PETALING JAYA: Despite the record-breaking transaction value recorded in 2023 in the property sector, the KL Property Index, which is made up of listed shares of property companies, has remained relatively flat.
The index closed at about 918 points yesterday, six points higher compared to the 912 opening points recorded on March 6, the day when the National Property Information Centre (Napic) released its statistics on last year’s property market.
Analysts, however, expressed optimism about the outlook for property stocks on the KL Property Index following the latest Napic results, citing several factors contributing to positive sentiment in the sector.
These include favourable monetary and government policies as well as the spillover effects from major infrastructure projects like the high-speed rail (HSR), rapid transit system (RTS), and mass rapid transit 3 (MRT3).
Speaking with StarBiz, RHB Research analyst Loong Kok Wen said these factors, coupled with the anticipated improved economic growth, are expected to sustain the positive momentum in the property market.
“Generally, developers are aiming for higher sales targets and higher launches this year,” she said, adding that overall, there should not be any negative earnings growth.
Another analyst with a local brokerage also believes that developers are poised for a stronger performance in 2024.
“In addition to favourable monetary and government policies, Malaysia’s resilient growth, supported by increased domestic demand and improved labour market conditions, is anticipated to impact the property sector positively,” she told StarBiz.Similarly, she believes the imminent end of the central bank’s interest rate hike cycle, potential land value boosts from major infrastructure projects and the establishment of special financial hubs and economic zones would collectively contribute to this positive sentiment.

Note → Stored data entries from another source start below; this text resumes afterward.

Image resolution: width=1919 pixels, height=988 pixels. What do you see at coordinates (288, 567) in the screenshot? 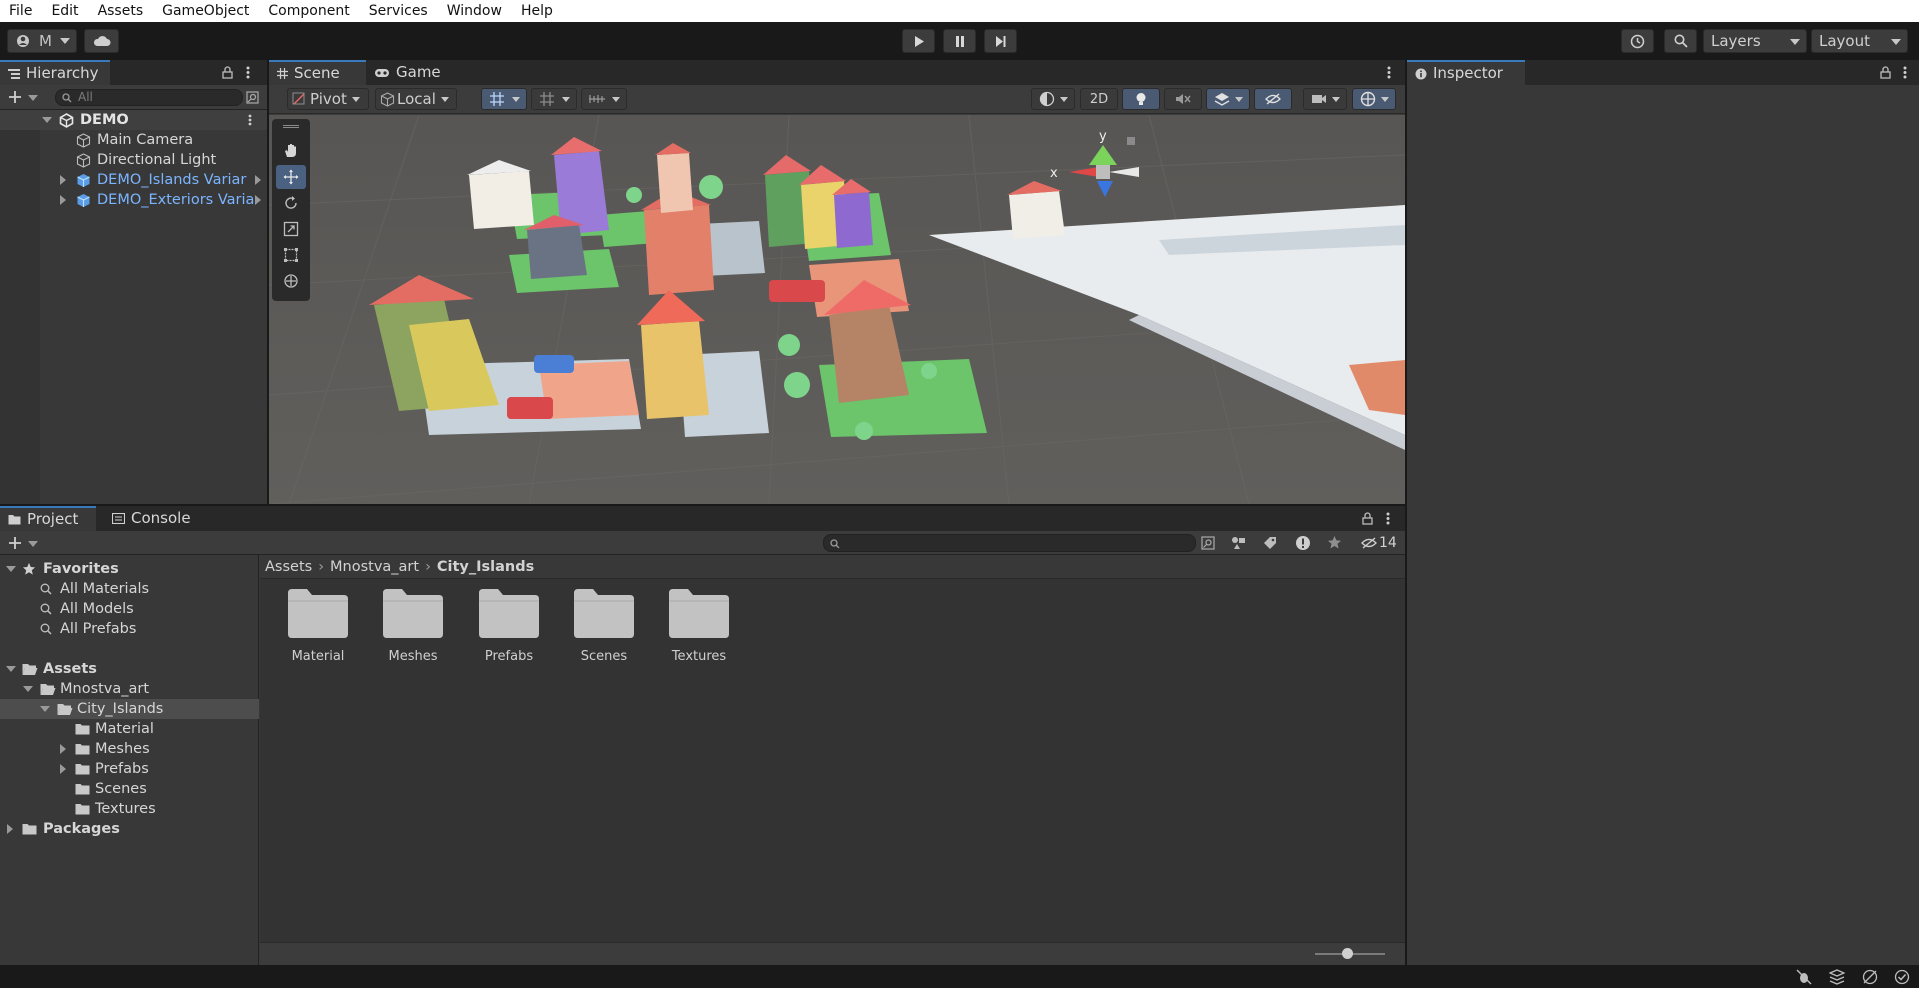
I see `breadcrumb-item: Assets` at bounding box center [288, 567].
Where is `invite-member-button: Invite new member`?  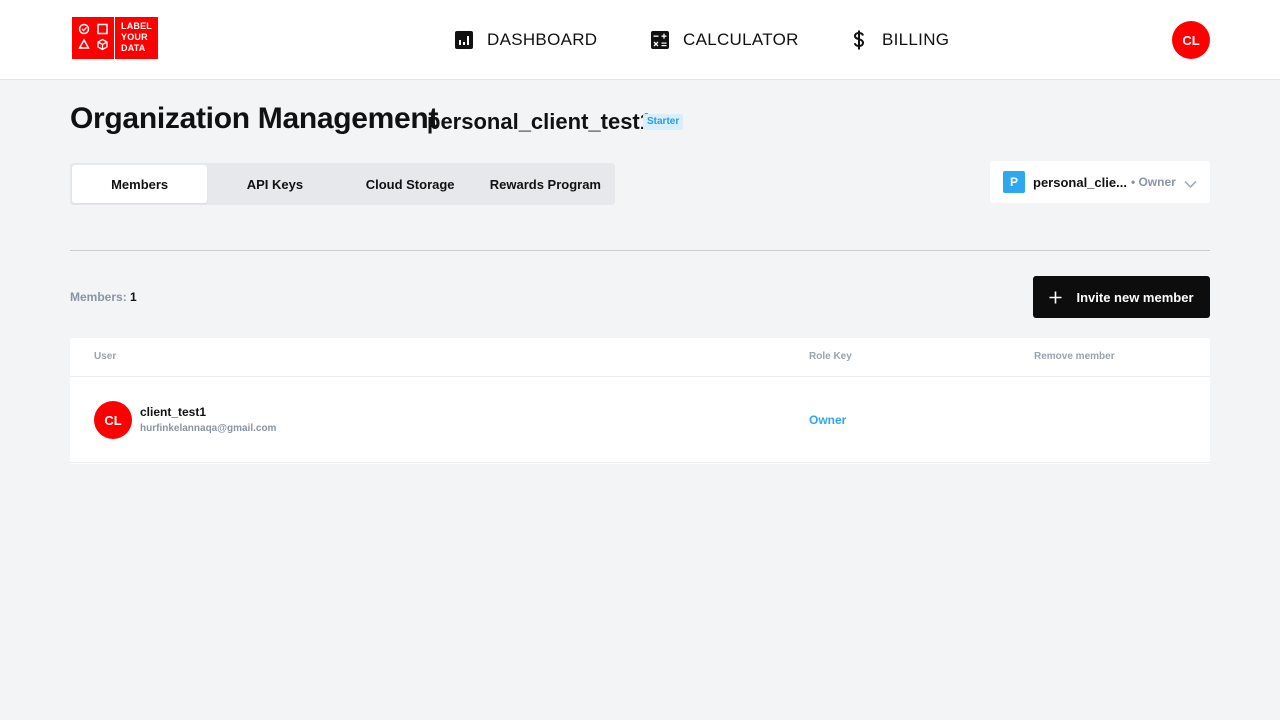
invite-member-button: Invite new member is located at coordinates (1122, 297).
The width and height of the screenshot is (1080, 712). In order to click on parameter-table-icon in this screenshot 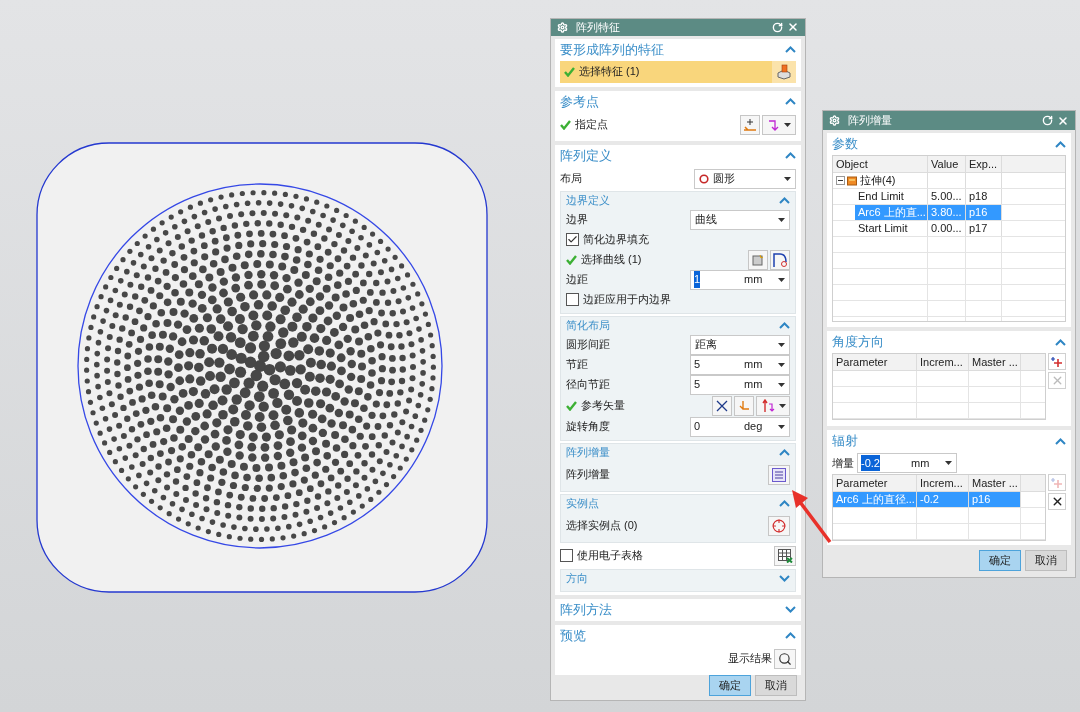, I will do `click(779, 474)`.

“Furthermore, we expect the implementation of homeowner-friendly policies to add another layer of appeal to the sector,” she added.
Moving forward, the analyst anticipates the above mentioned factors to sustain a positive market momentum for the upcoming months.
“With robust unbilled sales and a solid balance sheet, developers seem well positioned to embrace a promising 2024,” she said.
When asked about the impact of the high cost of living on the property market, Loong said that post-Covid-19, various countries witnessed a surge in inflation as economies reopened.
However, as of 2024, she said inflation is stabilising, signalling a gradual adjustment to the new norm, not only in Malaysia but globally.
“I’m not blindly optimistic, I know inflation is a threat but people are spending, as evident in malls,” she noted.
As for the weakening ringgit, Loong said it will have a direct impact on investor sentiment.
However, she said the impact is not significant on the property market as construction materials are locally sourced.
Despite the weakening local currency, she believes the demand for property is expected to persist, driven by the fact that people refrained from spending during Covid-19.
“The (property) demand is now fuelled by the savings accumulated during that (Covid) period,” she said.
Loong named UEM Sunrise Bhd , Sunway Bhd and IOI Properties Group Bhd (IOIProp) as her top picks within the sector, citing their exposure to Iskandar Malaysia in Johor as the main factor.
She said UEM Sunrise remains the best proxy for Johor’s thematic play, followed by Sunway, given their sizeable exposure to the state’s property market.
She said Sunway is also expected to list its healthcare unit in 2026 or 2027, representing a value monetisation exercise, while IOIProp is strengthening its recurring income from the property investment side.
Last week, Napic reported that Malaysia’s property transaction value soared to RM196.83bil in 2023, representing a 9.91% year-on-year (y-o-y) surge from the previous record set in 2022 at RM179.07bil.
The positive growth trend is driven by a higher increase in transaction values in all sub-sectors, namely the residential at 7.1%, commercial (17.5%), industrial (13.1%), agriculture (4.6%) and development land and others (13.8%), compared to 2022.
Newly launched residential units also saw an increase of 4.4% to 56,526 units with a better sales performance of 40.4% from 36% in 2022, the department said.
As for the number of transactions, it was largely flat at 399,008 in 2023, a 2.54% increase from 389,107 in 2022, with the bulk 62.8%, or 250,586 units, coming from the residential sub-sector.
There were 25,816 overhang units worth RM17.68bil in 2023, reflecting a 7% reduction in volume and a 4% decrease in value compared to 2022, where there were 27,746 overhang units worth RM18.41bil.
The Malaysian House Price Index, meanwhile, reached a predicted 216.5 points in 2023, corresponding to RM467,144 per unit, reflecting a moderate annual growth of 3.2% from the 2022 index of 209.8 points, which had an average price of RM452,617.
Positive annual growth was observed across all major states, with Johor leading at 6.2%, followed by Penang (3.8%), Selangor (2.9%) and Kuala Lumpur (1.8%).